Councils in Doncaster, Richmond and Kingston are already experimenting with creating private companies to run social care, while Staffordshire and Bristol have allowed groups of social workers to set up independent practices separate from local authority control. 

Le Grand has been asked by the government to beef-up his earlier recommendations and is expected to report soon. Just in time to use as ammunition against the protests that will now start against the Gove plans. 

The private sector has a woeful track record in these areas of service. The privatisation of young offenders institutions has led to an increase in incidents involving riots, self-harm and suicide. Most inmates come from deprived and disadvantaged backgounds. 

It is another example of where a former public service has been contracted out to big companies such as G4S and Serco, which make millions of pounds in profits while leading to a poorer service and more problems. 

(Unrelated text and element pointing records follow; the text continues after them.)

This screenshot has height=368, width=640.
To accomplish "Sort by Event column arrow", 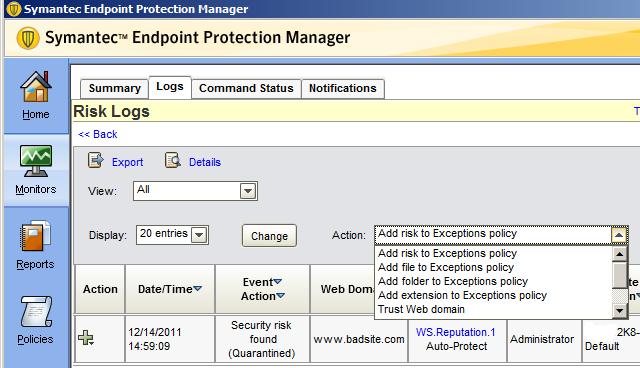I will pyautogui.click(x=278, y=282).
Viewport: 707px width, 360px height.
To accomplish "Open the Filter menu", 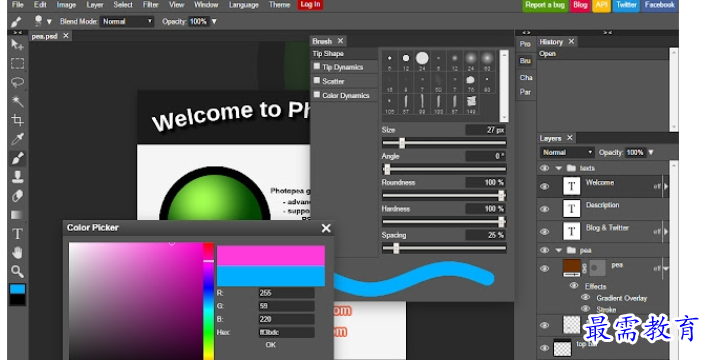I will coord(150,5).
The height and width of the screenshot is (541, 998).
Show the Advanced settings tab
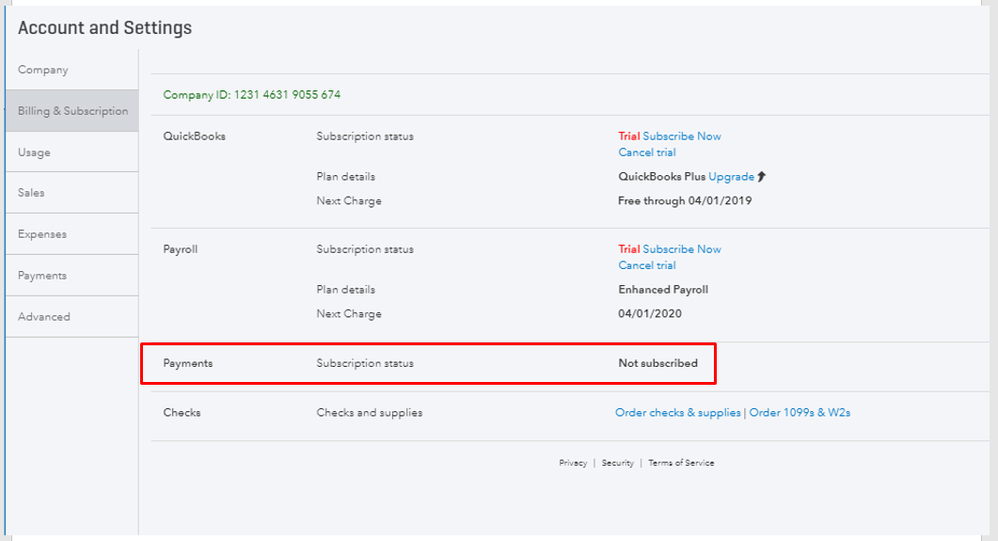pos(44,317)

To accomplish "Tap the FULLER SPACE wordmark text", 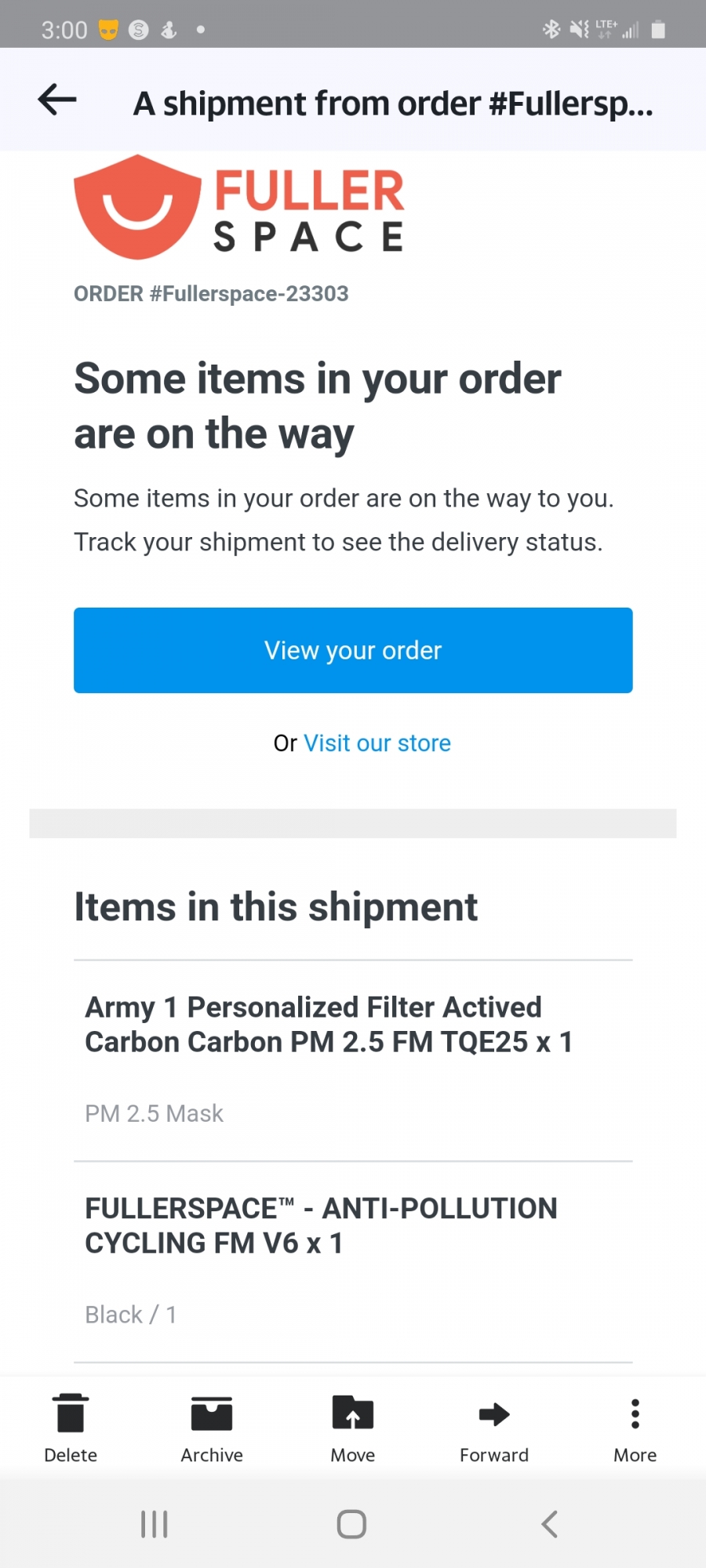I will (x=310, y=212).
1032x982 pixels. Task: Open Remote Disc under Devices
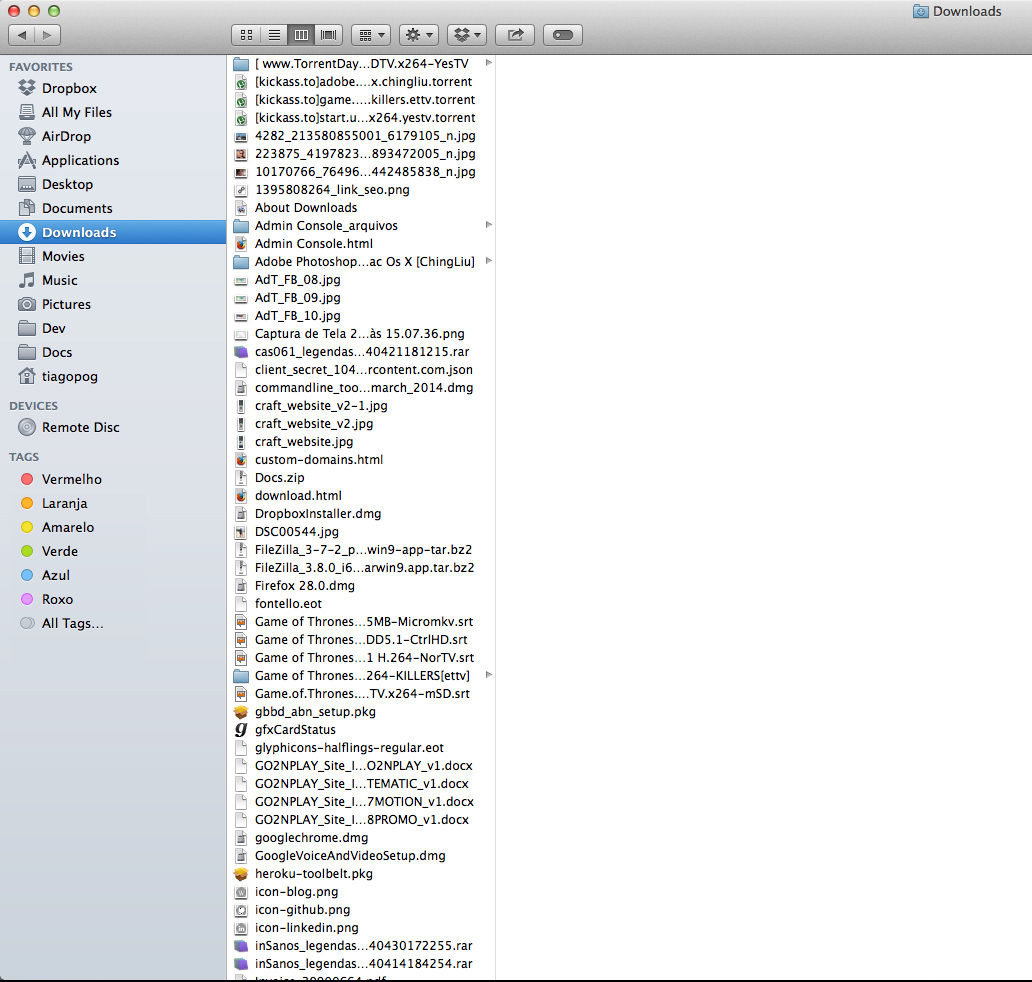[80, 427]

The number of young people who have committed suicide in young offenders institutions over the past 10 years averages three per year. Last year, there were over 3,000 incidents of violence in youth custody establishments and another 1,500 instances of self-harming — far more than before privatisation. 

Vulnerable children are too precious to be left to the ideology and practices of private companies where profits come before people. Gove’s policy must be resisted. Over time he has morphed into the most ideological of Cameron’s ministers, relentless in his attack on public education and an obsessive free marketeer. 

The supreme irony in all this is that he was adopted as a baby and benefited from the care of social workers and adoptive parents who were part of a public service system that put his interests above all other considerations and where money had no part to play. 

His plans will mean other children now in his situation are to have their futures sacrificed on the altar of free enterprise. 

 

Steven Walker is former principal lecturer in social work, and co-author of Safeguarding Children and Young People: A Guide to Integrated Practice (Russell House Publications).